[SOURCE TEXT]:

- - - - -

Take for example Bess Byers, known online as Cannabess. Byers, an outspoken Seattle-based cannabis marketer and social-media influencer, has had her Instagram account shut down numerous times for violations the social media giant says transgresses their content guidelines. Byers is frustrated with the company, stating, “It’s been financially stressful. I have campaigns that have been confirmed, but obviously, that can’t work if I’m locked out of my account.” 

It what seems like an ongoing tension that is never resolved, Instagram continues to delete or suspend accounts of marijuana-based businesses. And though there are measures in place to restore the accounts, it seems to have become a “wear them down” tactic, resulting in a defeatist attitude. Bambury argues, “Before, if (a cannabis brand) got deleted, it was a big deal. Everyone rallied around them and tried to help them come back. And now, everyone I know basically in the cannabis industry has had an account deleted at some point.”

- - - - -

(Stored data)
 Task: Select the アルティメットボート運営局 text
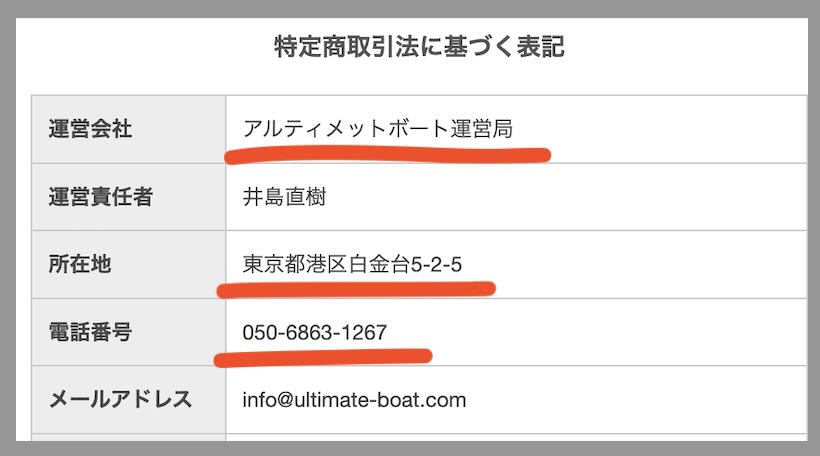click(378, 129)
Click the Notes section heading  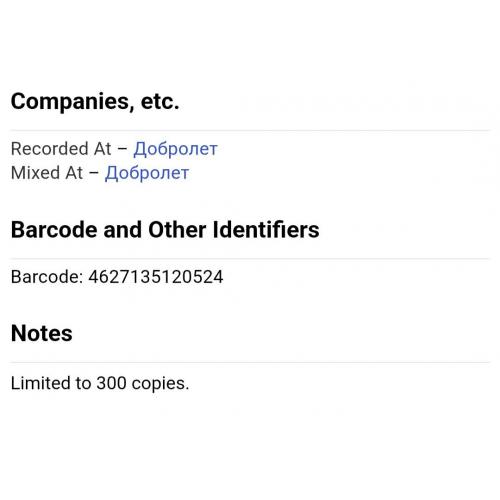tap(42, 333)
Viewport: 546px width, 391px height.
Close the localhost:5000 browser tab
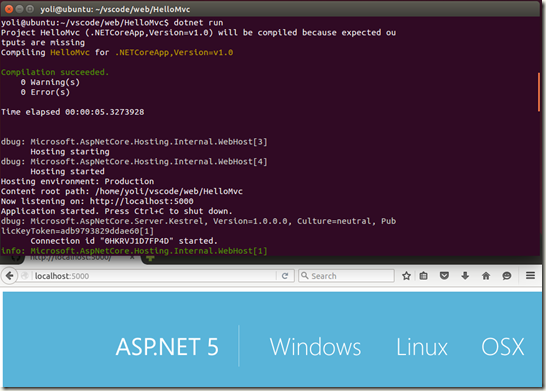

- - - - -

[ACTIVITY 1]:
Answer these from the passage on Instagram and cannabis accounts:
(a) In what city is Bess Byers based?
(b) What name is Byers known by online?
(c) According to Bambury, what has happened to everyone in the cannabis industry that Bambury knows?
[ACTIVITY 2]:
Please carry on the passage on Instagram and cannabis accounts from where it stops.

[ANSWER BOX 1]:
(a) Seattle
(b) Cannabess
(c) They have all had an account deleted at some point.

[ANSWER BOX 2]:
Many in the industry seem frustrated with the capricious nature with which Instagram uses authority to suspend accounts that are connected to marijuana. Mitch Pfeifer, the CEO and co-founder of Respect My Region, a “full-blown lifestyle and music platform that supports local artists, brands, and creatives who believe in the value of community and culture” captured this ambivalence, arguing: 

. . .when our account was shut down I was pissed! I’m never scared of a challenge to bounce back from a loss but we’ve spent a LOT of time and advertising money through Instagram and it’s parent’s company Facebook. Our key staff has paid their bills off work using these platforms for the better half of the last decade. Amongst all the changes and tips that fade, we’ve been here spending hella time and money. We’ve followed the rules, and don’t profit from the sale of cannabis so it’s super ironic that we were shut down for cannabis content.

Pfeifer is also quick to point out the underlying hypocrisy of the Instagram policy in relation to media stars, saying, “It’s ironic as musicians and celebrities have used crazy drug imagery on social media without slaps on the wrist while advertising products when their whole appeal is built upon a lifestyle consisting of drug use.” 

To be fair, Instagram is responding to the fact that despite the legalization and decriminalization efforts taking place at the state and local levels, marijuana is still fully illegal at the federal level. This puts Instagram, and other social media companies, in an awkward position of upholding the federal laws around marijuana without violating the free speech of the marijuana-oriented companies and organizations that use their platform.

Even Pfeifer acknowledges this ambivalence, stating “This is not only a federally illegal drug but also a substance that’s just now coming into legal form in any capacity of a consumer good. Big platforms that have large shareholders and can be political victims won’t be quick to jump on board.” As Raki Wane, the policy communications manager at Instagram puts it, “First and foremost, the promotion of sale of cannabis products is not permitted on our platform.”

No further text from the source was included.